START Supplied material

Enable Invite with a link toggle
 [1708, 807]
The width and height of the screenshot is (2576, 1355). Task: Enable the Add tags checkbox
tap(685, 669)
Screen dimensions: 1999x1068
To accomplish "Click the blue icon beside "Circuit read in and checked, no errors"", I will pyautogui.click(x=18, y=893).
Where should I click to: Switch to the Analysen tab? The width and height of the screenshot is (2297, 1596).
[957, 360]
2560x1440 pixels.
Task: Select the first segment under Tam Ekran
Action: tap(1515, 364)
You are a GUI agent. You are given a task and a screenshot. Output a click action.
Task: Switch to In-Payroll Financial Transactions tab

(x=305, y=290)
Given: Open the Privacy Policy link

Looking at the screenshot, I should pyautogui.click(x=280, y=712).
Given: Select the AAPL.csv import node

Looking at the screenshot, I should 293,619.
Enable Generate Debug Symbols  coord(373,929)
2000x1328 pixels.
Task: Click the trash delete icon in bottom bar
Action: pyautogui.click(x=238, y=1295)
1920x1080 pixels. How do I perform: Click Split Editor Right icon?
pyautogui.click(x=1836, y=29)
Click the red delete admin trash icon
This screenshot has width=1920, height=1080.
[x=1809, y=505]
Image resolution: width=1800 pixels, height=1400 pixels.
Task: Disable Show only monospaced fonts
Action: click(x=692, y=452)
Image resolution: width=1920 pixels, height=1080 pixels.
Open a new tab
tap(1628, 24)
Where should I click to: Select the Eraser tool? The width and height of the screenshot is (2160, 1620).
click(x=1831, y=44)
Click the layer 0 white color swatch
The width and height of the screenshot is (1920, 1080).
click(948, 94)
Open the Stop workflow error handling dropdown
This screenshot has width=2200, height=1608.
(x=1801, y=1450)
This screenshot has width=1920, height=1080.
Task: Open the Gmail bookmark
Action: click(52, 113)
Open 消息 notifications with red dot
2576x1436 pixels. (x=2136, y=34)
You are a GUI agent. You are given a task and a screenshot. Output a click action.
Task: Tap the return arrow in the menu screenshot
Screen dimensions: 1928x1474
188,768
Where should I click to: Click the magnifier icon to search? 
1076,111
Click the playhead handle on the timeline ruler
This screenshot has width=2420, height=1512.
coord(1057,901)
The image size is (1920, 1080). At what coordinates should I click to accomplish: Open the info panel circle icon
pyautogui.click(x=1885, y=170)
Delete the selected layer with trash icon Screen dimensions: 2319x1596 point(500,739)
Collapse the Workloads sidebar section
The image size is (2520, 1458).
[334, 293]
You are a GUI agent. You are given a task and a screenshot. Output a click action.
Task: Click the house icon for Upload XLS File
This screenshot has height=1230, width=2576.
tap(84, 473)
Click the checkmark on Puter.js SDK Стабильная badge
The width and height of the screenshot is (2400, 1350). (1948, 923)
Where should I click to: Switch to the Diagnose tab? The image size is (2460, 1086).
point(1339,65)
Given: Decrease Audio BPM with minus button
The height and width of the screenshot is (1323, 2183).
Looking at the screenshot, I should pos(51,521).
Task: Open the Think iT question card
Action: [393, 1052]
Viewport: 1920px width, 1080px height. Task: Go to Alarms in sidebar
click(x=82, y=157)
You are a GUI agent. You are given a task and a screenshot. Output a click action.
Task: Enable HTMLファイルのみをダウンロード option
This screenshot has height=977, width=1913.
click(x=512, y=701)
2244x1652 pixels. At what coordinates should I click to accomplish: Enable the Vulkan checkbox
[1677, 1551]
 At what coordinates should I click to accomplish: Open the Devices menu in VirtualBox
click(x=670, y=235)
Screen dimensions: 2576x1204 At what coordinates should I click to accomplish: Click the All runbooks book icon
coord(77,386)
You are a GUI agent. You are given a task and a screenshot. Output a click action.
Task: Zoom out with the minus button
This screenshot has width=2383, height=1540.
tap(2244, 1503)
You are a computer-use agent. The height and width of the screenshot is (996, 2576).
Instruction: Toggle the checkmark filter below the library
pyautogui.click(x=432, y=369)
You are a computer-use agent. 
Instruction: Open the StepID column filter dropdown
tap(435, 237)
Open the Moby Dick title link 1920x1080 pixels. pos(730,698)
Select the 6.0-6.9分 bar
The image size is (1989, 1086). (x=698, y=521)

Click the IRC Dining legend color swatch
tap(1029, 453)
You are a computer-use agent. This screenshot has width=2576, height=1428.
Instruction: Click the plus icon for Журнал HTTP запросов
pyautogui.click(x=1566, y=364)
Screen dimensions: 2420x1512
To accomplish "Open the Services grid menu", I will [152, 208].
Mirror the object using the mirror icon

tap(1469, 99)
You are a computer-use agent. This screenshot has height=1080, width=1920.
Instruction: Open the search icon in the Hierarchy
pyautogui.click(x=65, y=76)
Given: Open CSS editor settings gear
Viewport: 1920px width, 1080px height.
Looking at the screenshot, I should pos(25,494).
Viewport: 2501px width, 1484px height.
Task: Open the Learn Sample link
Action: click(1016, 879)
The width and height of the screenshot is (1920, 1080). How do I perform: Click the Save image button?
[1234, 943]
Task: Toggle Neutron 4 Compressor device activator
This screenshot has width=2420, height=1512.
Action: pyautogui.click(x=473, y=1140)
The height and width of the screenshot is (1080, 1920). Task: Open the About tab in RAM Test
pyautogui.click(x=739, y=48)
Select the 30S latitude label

END Supplied material

| To do |
Look above for the line that contains "Instruction: Click the". Starting there, transcribe every line exactly until you have copied the line that contains "has height=1080, width=1920.".

| Result of this exercise |
Instruction: Click the plus icon for Журнал HTTP запросов
pyautogui.click(x=1566, y=364)
Screen dimensions: 2420x1512
To accomplish "Open the Services grid menu", I will [152, 208].
Mirror the object using the mirror icon

tap(1469, 99)
You are a computer-use agent. This screenshot has height=1080, width=1920.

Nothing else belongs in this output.